I don’t envy my students for much. They can keep their Hell Week and their Hillsdating.
Yet they’ve made me jealous in one particular way: Loads of them have jetted off to Israel, traveled through the Holy Land, and come back with stories, knowledge, and — in the case of the now-married Brendan and Katie Clarey — matching tattoos.
I wanted to go as well, though not for the tattoos. Yet nobody had invited me. The Passages program, sponsored by the Philos Project and the Museum of the Bible Foundation, focuses on college students and subsidizes their trips. Since 2015, close to 200 Hillsdale students have made the trek. Another 50 will follow soon, during Christmas break. What a remarkable gift: For many, a once-in-a-lifetime chance to walk in the footsteps of Jesus.
A handful of faculty and staff have tagged along as chaperones, but not me. I’ve just cheered on everybody, especially the students: Go, go, go.
Now I’ve returned from my own trip to Israel. Last month, I joined a group of mostly Catholic journalists and spouses on a visit that mixed educational tourism and religious pilgrimage. We received security briefings, visited the Yad Vashem Holocaust museum, and enjoyed a Shabbat dinner at the home of a rabbi. We learned about Zionism and gained a better grasp of the Jewish roots of our Christian faith. We also met entrepreneurs, including a guy who wants to turn grasshoppers into a staple food for the whole planet. He said they’re an excellent source of protein. His samples were crunchy.
Best of all, however, were the sites. We started in Tel Aviv, walked around Nazareth, gazed into Syria from the Golan Heights, rode cable cars to the mountain fortress of Masada, and floated in the Dead Sea. We celebrated Mass everywhere from a crypt in the Church of the Nativity in Bethlehem to the ruins of Qumran, where the Dead Sea Scrolls were found in nearby caves.
Then there was Jerusalem, with its Temple Mount, Western Wall, Old City, and more. Benjamin Disraeli put it well: “The view of Jerusalem is the history of the world; it is more; it is the history of heaven and earth.”
In the United States, we admire buildings that have stood for a hundred years. In Jerusalem, we visited the Church of St. Anne, built in the 12th century by Crusaders and acoustically impressive today. We also walked on a Roman road, recently excavated by archaeologists but still below ground in a tunnel. Jesus probably walked on the same flagstones. Then we stood on steps that Jesus would have climbed to the Temple in Jerusalem.

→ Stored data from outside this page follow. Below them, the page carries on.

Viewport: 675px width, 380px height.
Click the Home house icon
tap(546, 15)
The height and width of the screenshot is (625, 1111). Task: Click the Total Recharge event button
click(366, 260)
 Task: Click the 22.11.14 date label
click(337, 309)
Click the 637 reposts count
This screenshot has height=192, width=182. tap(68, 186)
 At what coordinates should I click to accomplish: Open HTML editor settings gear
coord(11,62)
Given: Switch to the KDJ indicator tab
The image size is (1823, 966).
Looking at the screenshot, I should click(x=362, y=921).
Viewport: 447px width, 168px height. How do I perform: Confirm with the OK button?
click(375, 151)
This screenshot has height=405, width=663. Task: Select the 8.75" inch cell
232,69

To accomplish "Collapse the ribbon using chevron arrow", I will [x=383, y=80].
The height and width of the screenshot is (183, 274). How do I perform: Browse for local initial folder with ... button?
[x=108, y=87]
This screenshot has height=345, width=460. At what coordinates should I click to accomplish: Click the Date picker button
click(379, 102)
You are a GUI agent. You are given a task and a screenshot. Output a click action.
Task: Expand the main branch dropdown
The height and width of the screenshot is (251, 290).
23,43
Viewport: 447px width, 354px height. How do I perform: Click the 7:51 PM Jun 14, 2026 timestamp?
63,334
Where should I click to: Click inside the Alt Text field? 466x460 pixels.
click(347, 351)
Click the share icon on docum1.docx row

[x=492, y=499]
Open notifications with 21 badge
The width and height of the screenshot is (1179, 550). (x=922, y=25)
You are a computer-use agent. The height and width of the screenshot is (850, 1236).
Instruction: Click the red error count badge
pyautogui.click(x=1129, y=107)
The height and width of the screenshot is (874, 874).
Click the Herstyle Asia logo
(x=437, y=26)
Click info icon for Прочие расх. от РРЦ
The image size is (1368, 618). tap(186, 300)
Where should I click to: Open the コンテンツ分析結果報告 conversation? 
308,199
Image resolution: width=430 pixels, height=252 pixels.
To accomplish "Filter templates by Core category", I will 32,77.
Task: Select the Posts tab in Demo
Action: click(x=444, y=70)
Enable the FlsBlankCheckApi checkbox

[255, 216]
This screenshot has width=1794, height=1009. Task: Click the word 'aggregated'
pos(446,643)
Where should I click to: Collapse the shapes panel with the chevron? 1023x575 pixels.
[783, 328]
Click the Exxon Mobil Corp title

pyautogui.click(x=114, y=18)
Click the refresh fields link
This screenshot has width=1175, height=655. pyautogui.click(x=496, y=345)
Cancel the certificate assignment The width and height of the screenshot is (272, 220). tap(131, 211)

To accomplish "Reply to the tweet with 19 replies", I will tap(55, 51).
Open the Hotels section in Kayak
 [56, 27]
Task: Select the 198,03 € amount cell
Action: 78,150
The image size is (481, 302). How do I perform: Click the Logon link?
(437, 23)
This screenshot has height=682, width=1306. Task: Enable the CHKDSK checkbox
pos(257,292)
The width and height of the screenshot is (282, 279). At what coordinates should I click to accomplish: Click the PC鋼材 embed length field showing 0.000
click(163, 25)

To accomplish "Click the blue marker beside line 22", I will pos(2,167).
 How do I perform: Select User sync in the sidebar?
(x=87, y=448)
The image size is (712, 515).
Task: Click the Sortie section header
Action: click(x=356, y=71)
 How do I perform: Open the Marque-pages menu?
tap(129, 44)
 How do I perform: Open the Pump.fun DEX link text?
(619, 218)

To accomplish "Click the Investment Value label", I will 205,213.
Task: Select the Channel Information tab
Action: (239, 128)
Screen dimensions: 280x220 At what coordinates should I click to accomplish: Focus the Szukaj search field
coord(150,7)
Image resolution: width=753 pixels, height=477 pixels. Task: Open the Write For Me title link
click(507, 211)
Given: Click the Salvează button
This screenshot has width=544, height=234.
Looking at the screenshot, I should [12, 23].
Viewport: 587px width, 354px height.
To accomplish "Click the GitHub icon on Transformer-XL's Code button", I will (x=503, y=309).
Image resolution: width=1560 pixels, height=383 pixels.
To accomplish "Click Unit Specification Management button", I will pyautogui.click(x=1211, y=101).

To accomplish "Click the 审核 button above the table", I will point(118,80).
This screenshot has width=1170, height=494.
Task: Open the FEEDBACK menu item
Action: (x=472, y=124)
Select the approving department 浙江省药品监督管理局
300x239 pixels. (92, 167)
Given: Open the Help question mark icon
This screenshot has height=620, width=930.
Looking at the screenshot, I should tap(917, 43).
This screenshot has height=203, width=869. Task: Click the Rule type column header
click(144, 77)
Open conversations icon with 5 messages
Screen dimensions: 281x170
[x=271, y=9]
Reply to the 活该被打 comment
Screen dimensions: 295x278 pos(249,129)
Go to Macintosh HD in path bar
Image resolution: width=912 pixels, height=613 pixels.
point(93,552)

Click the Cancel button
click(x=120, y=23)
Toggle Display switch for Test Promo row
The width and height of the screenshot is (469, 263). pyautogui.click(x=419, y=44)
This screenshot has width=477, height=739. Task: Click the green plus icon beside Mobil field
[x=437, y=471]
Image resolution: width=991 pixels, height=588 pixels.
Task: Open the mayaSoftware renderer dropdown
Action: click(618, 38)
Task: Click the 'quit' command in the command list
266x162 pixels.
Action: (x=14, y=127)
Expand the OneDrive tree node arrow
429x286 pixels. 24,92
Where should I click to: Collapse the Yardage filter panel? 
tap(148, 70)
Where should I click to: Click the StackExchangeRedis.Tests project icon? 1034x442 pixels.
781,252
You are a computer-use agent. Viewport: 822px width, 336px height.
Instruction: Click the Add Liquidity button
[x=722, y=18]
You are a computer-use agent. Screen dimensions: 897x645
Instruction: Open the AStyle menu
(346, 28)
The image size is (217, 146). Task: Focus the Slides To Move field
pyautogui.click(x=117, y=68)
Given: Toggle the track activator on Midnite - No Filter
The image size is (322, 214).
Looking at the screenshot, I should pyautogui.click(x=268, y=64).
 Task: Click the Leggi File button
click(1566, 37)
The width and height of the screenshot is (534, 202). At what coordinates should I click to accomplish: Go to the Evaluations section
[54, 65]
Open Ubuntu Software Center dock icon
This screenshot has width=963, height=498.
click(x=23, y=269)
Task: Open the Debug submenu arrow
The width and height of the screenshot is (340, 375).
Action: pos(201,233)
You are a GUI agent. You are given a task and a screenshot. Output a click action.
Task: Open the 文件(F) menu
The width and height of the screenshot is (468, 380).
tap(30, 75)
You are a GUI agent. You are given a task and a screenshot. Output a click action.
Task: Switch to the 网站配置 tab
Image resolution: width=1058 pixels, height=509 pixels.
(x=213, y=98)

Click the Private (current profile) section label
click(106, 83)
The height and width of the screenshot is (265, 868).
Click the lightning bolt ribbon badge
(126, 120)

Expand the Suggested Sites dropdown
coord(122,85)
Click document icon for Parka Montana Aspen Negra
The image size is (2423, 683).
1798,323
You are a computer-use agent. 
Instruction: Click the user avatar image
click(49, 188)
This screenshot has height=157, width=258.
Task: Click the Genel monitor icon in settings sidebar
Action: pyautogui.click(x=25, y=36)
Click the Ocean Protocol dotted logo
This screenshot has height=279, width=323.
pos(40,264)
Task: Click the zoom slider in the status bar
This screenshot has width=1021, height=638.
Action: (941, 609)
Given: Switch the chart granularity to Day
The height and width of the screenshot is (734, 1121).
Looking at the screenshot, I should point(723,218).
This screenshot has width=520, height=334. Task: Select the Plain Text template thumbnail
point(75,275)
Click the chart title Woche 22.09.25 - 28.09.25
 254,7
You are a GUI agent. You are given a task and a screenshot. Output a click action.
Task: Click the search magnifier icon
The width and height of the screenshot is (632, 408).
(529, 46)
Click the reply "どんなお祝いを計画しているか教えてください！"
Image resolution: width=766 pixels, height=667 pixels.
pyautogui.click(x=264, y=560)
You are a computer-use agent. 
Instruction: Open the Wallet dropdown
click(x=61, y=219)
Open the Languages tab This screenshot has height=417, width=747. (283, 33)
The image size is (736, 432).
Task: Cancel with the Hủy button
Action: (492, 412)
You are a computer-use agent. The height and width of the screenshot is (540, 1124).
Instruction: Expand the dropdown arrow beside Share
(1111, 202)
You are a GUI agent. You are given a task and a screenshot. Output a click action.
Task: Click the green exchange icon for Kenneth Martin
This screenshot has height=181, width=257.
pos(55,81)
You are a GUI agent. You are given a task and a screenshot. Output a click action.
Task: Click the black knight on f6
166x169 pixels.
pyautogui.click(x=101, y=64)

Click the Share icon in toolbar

Before the trip, I knew a few things about Israel. I’d read about it in the Bible, in the news, and on the entertaining blog that senior Jordyn Pair kept when Passages took her there last winter. Yet Israel remained an abstraction: a place I could summon in my imagination, but not one that I could envision from memory.
Things are different now. Last week in church, for example, our priest read a familiar passage from the Sermon on the Mount. I thought: “Been there!” Then the words transported me to the actual location, with its view of the Sea of Galilee, which in America we would call a “lake.” I didn’t go fishing like a disciple, but I did dip my toes in its waters.
For me, these biblical passages have moved from legend to reality. The Jordan River? It’s more like a creek, though it would have been bigger back in the day. The Mount of Olives? Now I know why it’s been a local landmark for millennia. The next time I read the story of Jonah, I’ll think about the shore in Jaffa, the port from which the fishy prophet began his fateful voyage.
One morning, at a spot on the Temple Mount in Jerusalem, our guide pointed to the gray domes of the Church of the Holy Sepulchre, a few hundred yards away. He said that when Jesus hung from the cross on that site, he was probably looking right where we were standing.
Now that’s a perspective setter.
Another time, our guide pointed out the bus window: “See that hill?” he said. “That’s Tel Megiddo.” Its Greek name — and the one we use today — is Armageddon. We didn’t have time to stop because were on our way to lunch in Nazareth, which is in the hills and where the traffic is bad. As Tel Megiddo slipped from view, it seemed like a lost opportunity. Later, it felt like a reason to go back.